Apologies for the frequent questions, but I just dont quite get behind the compiler as of yet. I have the following problem: I have a custom struct and some data, and I want to call functions based on the tuple (struct, data). Something like this:

using Distributions
using BenchmarkTools

abstract type Supertype{F<:VariateForm} end
struct MyStruct{F,T} <: Supertype{F}
    feat1::Vector{T}
    feat2::Matrix{T}
    distr::Vector{Distribution{F}}
    MyStruct{F,T}(feat1, feat2, distr) where {F,T} = new(feat1, feat2, distr)
end
#Methods
MyStruct(feat1::AbstractVector{T}, feat2::AbstractMatrix{T}, distr::AbstractVector{<:Distribution{F}}) where {F,T} = MyStruct{F,T}(feat1, feat2, distr)

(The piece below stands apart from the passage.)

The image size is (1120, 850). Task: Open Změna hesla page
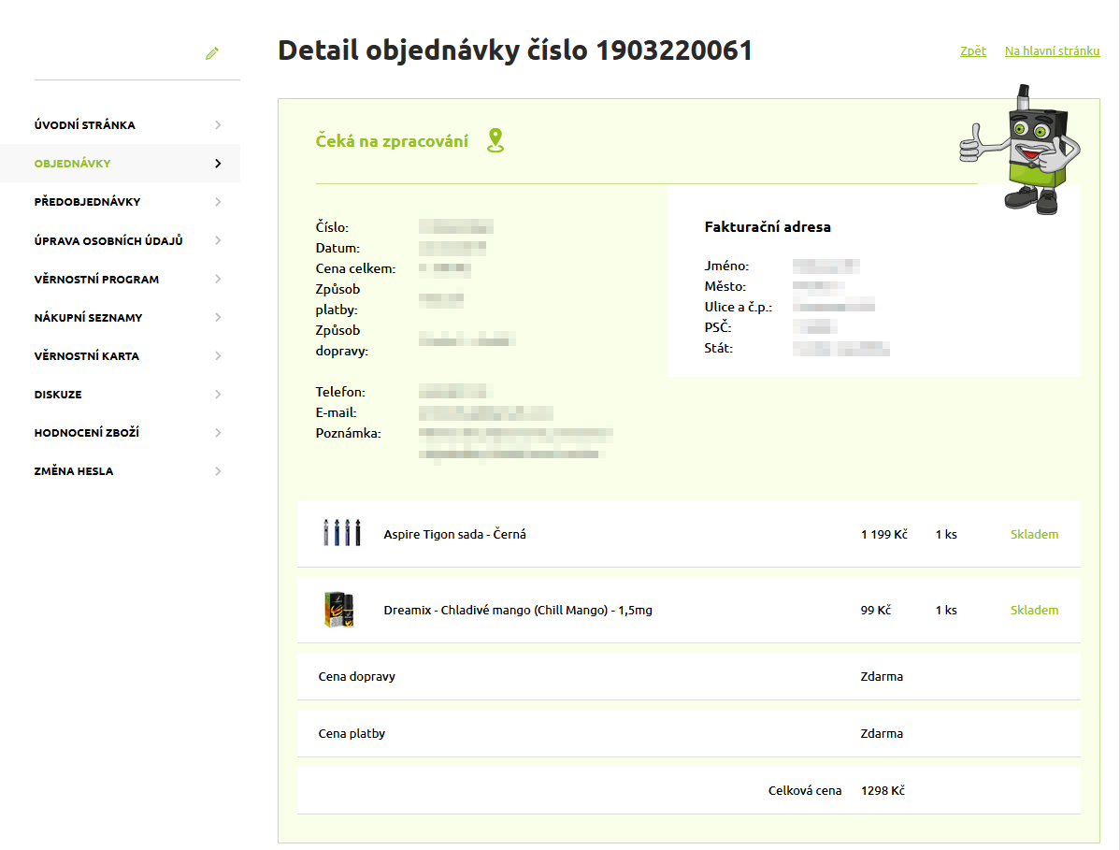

#Initialize object and some random data
MyObject = MyStruct([.4, .6], [0.9 0.1; 0.1 0.9], [Normal(0,1), Normal(5,1)])
obs = rand(10^6,1)

Now I define an intermediate function:

#Function1
function fun1(mystruct::Supertype, observations::AbstractArray)
    hcat(map(distribution -> logpdf.(distribution, observations), mystruct.distr)...)
end
log_evidence = fun1(MyObject, obs)

Based on the output of this function, I want to do some further calculation. I can do that either by directly using the output of this function, or by calling the function within a function (and thus keeping the (struct, data) tuple:

#Function2 - directly take input of fun1 / fun2 independent of struct in minimal example
function fun2(mystruct::Supertype, log_evidence::AbstractArray)
alpha = zeros( size(log_evidence) )
    for t in 1:size(log_evidence)[1]
        alpha[t,:] = log_evidence[t,:]
    end
end

#Function3 - Calculate fun1 within function3
function fun3(mystruct::Supertype, observations::AbstractArray)
log_evidence = fun1(mystruct, obs)
alpha = zeros( size(log_evidence) )
    for t in 1:size(log_evidence)[1]
        alpha[t,:] = log_evidence[t,:]
    end
end

Obviously, fun3 is slower, but even though the function within fun3 hardly consumes memory or time, fun3 consumes 3 times as much memory as fun2 and is 25 times slower, see:

fun1(MyObject, obs)
fun2(MyObject, log_evidence)
fun3(MyObject, obs)
@benchmark fun1(MyObject, obs)
@benchmark fun2(MyObject, log_evidence)
@benchmark fun3(MyObject, obs)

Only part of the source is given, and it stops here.